Mix vinegar and baking soda in an open or closed container, watch the weight on the scale, and figure out whether the total mass stays the same when the gas is trapped or allowed to escape.
How do I explore?
- Move the sliders to set how much vinegar and baking soda to use.
- Turn on Collect Gas to trap the gas in the syringe. Turn it off to let the gas escape.
- Click Start Reaction to pour the vinegar in.
- Turn on the Magnifier to zoom in and read the marks.
What should I do/notice?
- Watch the bubbles and the weight on the scale.
- When the gas is trapped, does the weight change?
- When the gas escapes, does the weight change?
- Where do you think the gas came from?
What about the data?
- The sim records a row at the start, every 5 seconds, and at the end.

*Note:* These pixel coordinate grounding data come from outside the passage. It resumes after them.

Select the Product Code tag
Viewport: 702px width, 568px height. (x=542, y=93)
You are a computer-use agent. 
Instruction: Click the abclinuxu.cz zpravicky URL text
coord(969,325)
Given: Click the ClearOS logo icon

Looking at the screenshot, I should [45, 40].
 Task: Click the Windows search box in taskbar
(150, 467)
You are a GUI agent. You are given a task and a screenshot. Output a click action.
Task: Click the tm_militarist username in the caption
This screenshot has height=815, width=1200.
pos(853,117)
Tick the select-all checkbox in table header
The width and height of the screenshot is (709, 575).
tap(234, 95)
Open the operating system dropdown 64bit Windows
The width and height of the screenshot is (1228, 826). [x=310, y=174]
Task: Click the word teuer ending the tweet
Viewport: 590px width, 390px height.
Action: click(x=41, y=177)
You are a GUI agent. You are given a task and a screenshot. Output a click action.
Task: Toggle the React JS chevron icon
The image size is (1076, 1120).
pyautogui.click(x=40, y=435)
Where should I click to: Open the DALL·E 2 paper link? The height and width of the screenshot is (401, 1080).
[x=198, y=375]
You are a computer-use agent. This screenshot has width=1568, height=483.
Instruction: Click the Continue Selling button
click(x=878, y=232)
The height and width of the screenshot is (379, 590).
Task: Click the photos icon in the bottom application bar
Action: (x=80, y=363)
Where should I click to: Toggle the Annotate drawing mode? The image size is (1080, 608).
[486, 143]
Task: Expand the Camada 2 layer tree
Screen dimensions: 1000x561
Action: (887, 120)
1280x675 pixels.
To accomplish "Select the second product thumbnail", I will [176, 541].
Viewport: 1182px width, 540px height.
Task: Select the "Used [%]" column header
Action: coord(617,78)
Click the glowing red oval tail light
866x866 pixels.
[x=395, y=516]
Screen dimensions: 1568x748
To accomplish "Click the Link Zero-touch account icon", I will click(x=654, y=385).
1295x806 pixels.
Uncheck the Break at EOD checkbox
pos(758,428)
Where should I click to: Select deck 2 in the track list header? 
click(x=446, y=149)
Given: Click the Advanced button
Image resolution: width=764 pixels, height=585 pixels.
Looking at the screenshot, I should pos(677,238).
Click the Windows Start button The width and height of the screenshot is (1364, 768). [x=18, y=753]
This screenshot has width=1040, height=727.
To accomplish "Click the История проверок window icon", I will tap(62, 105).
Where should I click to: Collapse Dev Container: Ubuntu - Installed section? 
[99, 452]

- Each row shows the time, the weight on the scale, and how much gas was collected.
- Graph Total Mass against Time to see if the weight stays the same.
Accessibility
- Press Tab to move between the sliders, the toggles, and the Start Reaction button.
- Use the arrow keys to change a slider.
- Press Enter or Space to press a button or flip a toggle.
- Press Escape to close this window.
Mix vinegar and baking soda in an open or closed container, watch the weight on the scale, and figure out whether the total mass stays the same when the gas is trapped or allowed to escape.
Standards
5-PS1-2 Measure and graph quantities to provide evidence that regardless of the type of change that occurs when heating, cooling, or mixing substances, the total weight of matter is conserved.
Design intent
- Students mix vinegar and baking soda, then read a weighing scale and a gas syringe as the reaction runs.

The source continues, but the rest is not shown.